Hrm. I am trying to manually manufacture a bookmark import file for use with pinboard.in, based on the NETSCAPE-Bookmark-file-1 format, using a previouslly successfully imported file as a template, and it keeps failing to parse. V. frustrating.

The test file has a single bookmark in it; I have an approximately 80 bookmark file about ready to go in, if I can just figure out what I'm doing wrong.

I already have a support request in for something else; I may wait on a reply before submitting this.

Entry tags:

Feeling clever: tcsh completions for my custom inc

I finally got a round tuit, which I poached from actually important things, and finally figured out how to set up autocompletion in tcsh for my custom inc, inca, with the spools list.

Dear self, the config file is ".tcshrc.nmh" which we apparently call from somewhere useful.

The magic lines are:

set nmh_mail_spools = awk '{print $1}' $HOME/.vnmhx.spools | tr "\n" " " complete inca 'C/*/$nmh_mail_spools/'

Note this is unnecessarily baroque, and we could have just used the spools directory instead.

Credit to:

man complete: https://www.ibm.com/support/knowledgecenter/SSLTBW_2.4.0/com.ibm.zos.v2r4.bpxa500/tcshcomplete.htm

Examples: https://hea-www.harvard.edu/~fine/Tech/tcsh.html

man sed: https://www.gnu.org/software/sed/manual/sed.html#sed-script-overview

how not to use sed at all: https://www.unix.com/shell-programming-and-scripting/162226-convert-rows-space-delimited-line.html

Entry tags:

Keyboard enabled fast user switching for Mac OS (10.15)
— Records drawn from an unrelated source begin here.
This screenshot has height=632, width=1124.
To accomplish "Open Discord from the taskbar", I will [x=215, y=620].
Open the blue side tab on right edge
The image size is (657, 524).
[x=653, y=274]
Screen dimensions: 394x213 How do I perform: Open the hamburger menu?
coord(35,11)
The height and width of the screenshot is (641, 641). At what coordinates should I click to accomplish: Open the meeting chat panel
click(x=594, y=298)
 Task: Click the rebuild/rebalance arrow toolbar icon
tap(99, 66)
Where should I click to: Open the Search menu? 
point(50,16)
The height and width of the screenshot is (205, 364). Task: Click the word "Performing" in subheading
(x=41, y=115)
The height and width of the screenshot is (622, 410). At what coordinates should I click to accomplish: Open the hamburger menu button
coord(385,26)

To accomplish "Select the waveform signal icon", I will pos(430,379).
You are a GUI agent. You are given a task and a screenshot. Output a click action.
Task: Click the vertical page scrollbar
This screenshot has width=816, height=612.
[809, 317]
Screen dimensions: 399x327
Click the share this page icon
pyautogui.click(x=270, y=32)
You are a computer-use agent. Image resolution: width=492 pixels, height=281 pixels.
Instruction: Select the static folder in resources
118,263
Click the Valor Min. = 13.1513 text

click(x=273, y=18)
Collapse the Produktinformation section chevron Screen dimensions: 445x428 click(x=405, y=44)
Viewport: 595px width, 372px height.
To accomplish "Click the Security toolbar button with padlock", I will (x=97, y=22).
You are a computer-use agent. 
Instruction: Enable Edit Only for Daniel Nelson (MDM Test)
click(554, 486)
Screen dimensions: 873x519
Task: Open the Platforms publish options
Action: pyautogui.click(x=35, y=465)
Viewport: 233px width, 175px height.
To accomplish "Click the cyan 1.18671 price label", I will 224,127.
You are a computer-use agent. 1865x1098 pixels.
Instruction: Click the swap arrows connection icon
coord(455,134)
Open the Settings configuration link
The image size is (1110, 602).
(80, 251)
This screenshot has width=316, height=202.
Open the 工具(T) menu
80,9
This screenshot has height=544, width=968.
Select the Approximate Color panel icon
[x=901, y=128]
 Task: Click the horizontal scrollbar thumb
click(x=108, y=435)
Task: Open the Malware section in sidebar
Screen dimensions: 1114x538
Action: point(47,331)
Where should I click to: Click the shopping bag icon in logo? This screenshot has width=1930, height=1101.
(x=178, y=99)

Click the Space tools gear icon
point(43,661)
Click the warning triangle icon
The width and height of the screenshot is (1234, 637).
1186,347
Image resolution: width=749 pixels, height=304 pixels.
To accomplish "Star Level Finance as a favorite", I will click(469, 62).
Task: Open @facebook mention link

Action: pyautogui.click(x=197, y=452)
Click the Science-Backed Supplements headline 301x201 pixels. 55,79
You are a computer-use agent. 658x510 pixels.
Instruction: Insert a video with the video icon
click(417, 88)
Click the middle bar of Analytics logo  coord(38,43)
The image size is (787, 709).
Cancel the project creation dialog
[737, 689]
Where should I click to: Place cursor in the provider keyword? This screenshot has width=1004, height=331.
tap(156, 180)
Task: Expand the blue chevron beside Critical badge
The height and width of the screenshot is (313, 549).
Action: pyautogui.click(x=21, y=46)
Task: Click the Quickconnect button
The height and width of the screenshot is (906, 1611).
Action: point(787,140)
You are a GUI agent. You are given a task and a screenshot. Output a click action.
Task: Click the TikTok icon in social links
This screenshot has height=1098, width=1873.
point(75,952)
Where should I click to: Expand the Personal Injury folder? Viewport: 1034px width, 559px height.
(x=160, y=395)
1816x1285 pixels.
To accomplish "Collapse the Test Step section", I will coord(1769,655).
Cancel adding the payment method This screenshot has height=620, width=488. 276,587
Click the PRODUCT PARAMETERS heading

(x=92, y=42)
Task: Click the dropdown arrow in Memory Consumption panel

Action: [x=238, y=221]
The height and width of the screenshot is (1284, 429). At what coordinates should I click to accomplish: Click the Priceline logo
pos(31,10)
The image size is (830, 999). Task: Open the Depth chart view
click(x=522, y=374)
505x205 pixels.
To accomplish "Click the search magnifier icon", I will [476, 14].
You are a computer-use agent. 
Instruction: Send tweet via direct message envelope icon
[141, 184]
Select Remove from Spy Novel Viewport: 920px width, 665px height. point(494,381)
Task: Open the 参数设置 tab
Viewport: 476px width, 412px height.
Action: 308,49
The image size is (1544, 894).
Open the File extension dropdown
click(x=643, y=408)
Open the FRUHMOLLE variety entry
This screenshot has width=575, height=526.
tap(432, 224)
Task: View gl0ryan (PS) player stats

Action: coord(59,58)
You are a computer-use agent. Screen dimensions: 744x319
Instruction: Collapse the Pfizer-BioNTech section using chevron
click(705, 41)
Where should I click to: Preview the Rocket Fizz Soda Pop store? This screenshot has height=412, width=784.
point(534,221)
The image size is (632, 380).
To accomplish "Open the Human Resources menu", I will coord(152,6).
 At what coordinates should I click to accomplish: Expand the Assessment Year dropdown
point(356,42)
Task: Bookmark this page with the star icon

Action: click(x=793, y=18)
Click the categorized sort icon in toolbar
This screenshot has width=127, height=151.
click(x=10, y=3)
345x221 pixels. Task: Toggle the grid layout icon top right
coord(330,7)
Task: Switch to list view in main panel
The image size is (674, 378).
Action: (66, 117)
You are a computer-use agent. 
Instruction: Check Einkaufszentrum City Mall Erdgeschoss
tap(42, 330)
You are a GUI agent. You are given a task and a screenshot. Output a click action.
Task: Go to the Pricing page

Okay, so I decided my life would be better if I factored it into multiple users on my regular box, which is a MacBook Pro running Catalina (10.15).

I turned on Fast User Switching, which I guess puts the user menu in the upper right? I find using menus to switch users really annoying. I want to switch users without taking my hands off the keyboard.

So I go looking for the keystroke shortcut for this, and rapidly discover there is none.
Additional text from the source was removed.